-- Opening Marker --

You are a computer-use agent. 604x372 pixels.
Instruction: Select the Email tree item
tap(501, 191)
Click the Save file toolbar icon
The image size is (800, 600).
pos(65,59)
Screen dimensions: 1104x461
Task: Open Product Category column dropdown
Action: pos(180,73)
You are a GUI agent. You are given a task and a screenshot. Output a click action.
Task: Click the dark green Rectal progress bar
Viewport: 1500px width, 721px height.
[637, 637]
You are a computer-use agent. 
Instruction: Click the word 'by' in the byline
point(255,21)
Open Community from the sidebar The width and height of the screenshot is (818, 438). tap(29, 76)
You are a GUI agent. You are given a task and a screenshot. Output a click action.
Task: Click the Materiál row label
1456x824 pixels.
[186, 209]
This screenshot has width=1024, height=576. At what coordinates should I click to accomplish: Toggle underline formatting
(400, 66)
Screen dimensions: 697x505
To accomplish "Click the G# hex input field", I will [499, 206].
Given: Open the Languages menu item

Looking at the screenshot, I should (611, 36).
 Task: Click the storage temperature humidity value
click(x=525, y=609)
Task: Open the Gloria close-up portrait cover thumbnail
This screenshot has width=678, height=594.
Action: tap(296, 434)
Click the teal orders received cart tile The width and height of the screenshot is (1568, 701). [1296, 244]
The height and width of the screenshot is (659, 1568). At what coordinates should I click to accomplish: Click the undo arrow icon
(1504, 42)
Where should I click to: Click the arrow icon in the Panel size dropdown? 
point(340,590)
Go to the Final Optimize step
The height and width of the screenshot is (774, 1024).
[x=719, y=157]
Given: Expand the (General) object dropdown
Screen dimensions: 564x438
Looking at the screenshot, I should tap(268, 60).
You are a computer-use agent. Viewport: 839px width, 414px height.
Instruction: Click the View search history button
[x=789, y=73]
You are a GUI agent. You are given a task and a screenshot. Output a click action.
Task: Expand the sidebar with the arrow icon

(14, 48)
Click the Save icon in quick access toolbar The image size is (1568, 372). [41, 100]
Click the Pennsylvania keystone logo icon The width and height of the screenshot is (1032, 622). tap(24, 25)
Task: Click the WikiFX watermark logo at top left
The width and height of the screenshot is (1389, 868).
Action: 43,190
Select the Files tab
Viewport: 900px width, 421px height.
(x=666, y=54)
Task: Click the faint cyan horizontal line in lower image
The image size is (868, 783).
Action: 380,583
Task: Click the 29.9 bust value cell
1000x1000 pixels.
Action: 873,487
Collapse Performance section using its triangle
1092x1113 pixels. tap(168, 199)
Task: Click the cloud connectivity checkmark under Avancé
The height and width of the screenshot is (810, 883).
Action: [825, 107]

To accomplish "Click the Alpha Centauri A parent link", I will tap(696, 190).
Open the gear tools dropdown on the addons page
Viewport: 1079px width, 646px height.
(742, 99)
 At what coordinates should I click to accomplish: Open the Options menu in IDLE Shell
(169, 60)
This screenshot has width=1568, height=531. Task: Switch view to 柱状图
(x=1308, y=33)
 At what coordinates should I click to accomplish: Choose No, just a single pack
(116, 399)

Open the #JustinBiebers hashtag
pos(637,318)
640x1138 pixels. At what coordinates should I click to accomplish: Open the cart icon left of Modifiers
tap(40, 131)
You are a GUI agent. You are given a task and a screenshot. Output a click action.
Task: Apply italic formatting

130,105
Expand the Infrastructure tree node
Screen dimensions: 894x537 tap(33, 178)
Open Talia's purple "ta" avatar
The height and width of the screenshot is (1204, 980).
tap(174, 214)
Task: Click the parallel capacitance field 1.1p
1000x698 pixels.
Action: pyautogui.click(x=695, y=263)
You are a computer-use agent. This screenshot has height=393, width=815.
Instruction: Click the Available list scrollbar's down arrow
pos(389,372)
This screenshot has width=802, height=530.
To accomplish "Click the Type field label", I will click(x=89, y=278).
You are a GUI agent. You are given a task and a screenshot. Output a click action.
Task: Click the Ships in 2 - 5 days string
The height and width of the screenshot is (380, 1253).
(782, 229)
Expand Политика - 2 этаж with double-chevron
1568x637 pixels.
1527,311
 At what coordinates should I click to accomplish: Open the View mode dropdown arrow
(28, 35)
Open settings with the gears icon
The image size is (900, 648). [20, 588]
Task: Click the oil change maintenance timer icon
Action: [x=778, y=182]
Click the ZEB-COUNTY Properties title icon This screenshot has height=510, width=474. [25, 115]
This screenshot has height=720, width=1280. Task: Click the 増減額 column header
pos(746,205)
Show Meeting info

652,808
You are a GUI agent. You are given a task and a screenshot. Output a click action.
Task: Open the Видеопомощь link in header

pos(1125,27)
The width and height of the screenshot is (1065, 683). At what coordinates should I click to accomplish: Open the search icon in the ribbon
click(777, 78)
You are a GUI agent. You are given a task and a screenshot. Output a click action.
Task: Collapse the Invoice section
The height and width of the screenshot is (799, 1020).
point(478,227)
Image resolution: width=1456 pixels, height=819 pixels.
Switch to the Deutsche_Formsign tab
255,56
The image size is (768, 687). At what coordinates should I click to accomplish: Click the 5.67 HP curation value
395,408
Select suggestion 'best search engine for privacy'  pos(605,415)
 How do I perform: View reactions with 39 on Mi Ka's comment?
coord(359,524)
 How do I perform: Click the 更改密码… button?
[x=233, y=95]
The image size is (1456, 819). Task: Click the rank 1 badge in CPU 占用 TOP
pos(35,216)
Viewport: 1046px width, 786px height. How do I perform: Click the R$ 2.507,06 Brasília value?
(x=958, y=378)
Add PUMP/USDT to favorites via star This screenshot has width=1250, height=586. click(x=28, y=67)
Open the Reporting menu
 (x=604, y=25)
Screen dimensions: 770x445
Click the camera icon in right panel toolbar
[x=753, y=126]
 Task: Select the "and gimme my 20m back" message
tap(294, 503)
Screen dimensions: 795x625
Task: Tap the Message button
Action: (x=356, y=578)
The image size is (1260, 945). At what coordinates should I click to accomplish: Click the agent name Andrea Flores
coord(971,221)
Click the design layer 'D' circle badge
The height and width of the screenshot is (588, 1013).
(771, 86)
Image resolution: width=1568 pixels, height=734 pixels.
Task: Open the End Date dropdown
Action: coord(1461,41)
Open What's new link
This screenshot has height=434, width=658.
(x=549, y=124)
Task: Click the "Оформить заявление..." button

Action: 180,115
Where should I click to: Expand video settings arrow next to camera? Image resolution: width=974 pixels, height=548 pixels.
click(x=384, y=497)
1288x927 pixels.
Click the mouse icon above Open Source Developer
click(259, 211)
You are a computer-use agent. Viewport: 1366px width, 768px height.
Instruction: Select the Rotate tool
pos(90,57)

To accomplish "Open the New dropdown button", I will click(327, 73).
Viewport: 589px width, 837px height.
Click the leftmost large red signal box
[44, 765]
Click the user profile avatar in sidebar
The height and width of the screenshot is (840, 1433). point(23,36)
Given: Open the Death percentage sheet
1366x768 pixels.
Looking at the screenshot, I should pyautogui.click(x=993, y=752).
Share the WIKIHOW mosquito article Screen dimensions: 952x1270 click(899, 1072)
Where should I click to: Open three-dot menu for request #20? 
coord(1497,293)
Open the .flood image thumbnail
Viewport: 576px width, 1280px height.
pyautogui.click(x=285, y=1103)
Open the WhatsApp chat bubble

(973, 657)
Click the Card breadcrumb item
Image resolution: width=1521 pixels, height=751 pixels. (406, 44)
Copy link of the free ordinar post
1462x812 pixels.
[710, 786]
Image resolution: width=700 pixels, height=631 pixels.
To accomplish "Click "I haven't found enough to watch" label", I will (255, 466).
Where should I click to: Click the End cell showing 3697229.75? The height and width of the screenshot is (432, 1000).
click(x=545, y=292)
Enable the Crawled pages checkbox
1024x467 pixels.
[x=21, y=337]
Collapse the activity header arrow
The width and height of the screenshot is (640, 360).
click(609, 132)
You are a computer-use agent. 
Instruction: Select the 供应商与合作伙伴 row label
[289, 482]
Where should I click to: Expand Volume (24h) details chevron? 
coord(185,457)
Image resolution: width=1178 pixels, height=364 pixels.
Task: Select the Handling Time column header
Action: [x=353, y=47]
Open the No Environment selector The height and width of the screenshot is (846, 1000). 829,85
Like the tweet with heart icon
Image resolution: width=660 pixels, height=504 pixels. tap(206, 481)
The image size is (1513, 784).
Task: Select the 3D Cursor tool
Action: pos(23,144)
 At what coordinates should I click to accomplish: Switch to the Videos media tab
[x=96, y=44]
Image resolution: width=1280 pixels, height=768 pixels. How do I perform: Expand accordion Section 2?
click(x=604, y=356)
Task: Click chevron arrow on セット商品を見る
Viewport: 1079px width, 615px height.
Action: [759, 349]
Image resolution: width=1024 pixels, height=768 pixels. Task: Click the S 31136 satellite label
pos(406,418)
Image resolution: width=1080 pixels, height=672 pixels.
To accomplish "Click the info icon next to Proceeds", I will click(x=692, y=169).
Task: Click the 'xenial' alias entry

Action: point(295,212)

-- Closing Marker --

Activity
Say only how many lines above contain "Save", with no other words.

Finished task
2